→ **Exercise aim**
The expected answer is every line of the material that contains the word "icon".

→ **Given data**

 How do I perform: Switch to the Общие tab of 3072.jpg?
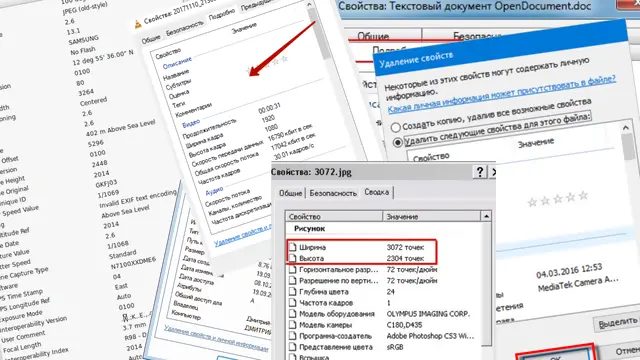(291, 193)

---

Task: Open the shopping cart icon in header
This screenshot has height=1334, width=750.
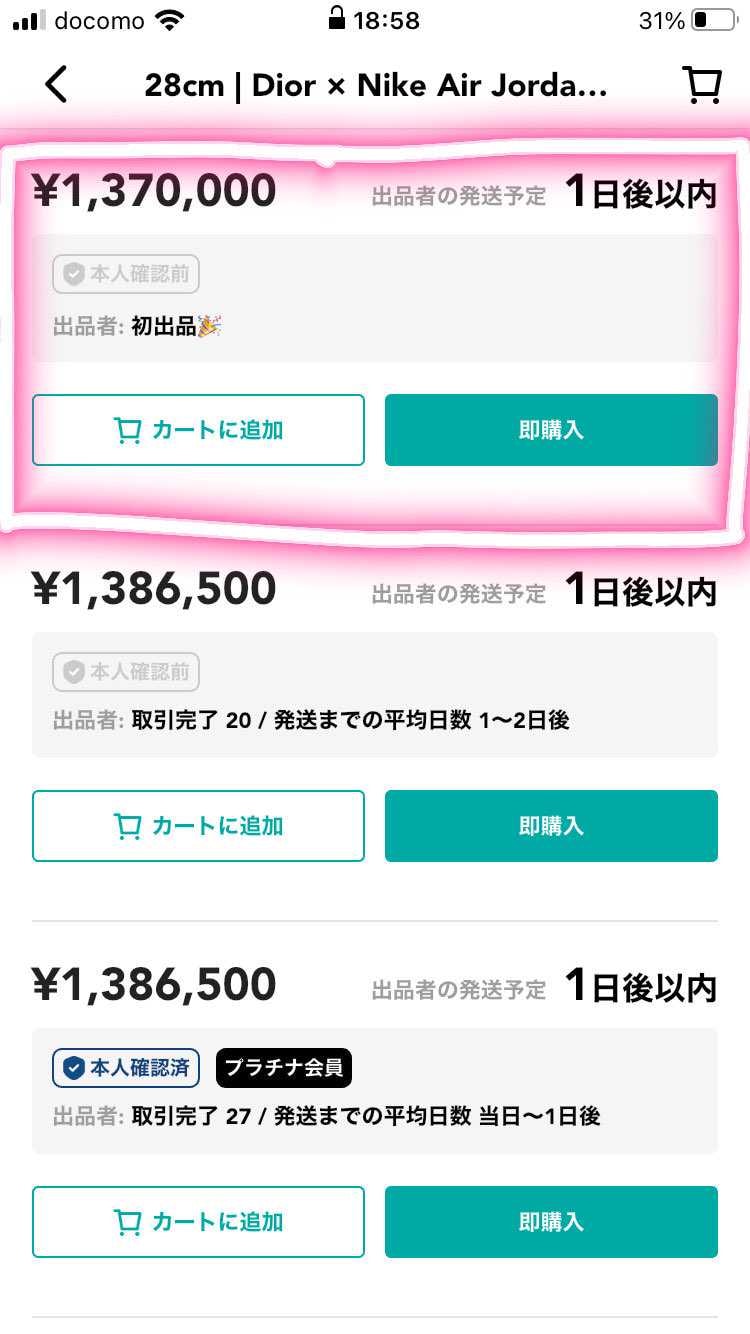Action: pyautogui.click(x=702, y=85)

* * *

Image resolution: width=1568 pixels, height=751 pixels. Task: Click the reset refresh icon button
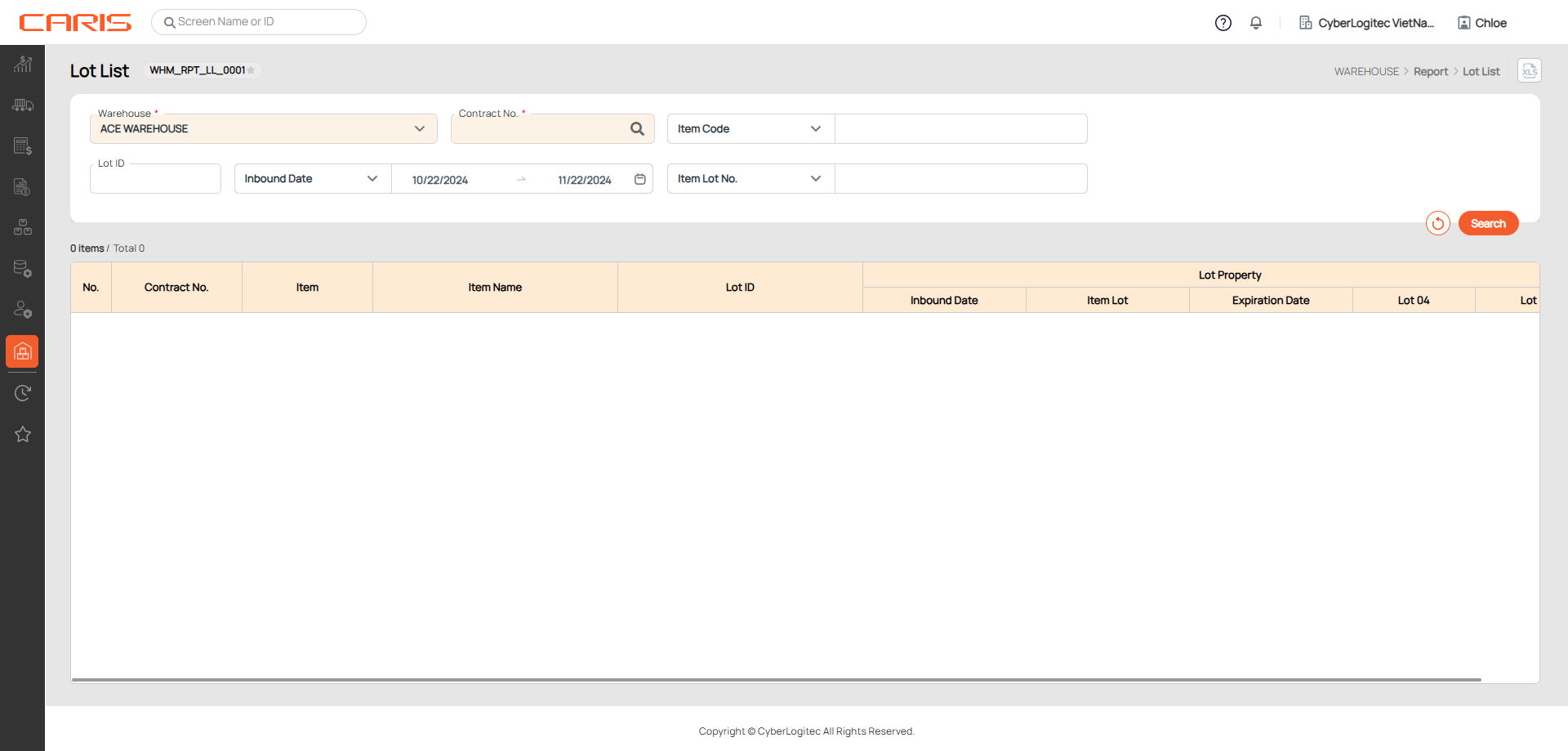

→ **Answer section**
Task: Open the shopping cart icon in header
Image resolution: width=1568 pixels, height=751 pixels. Task: Click the reset refresh icon button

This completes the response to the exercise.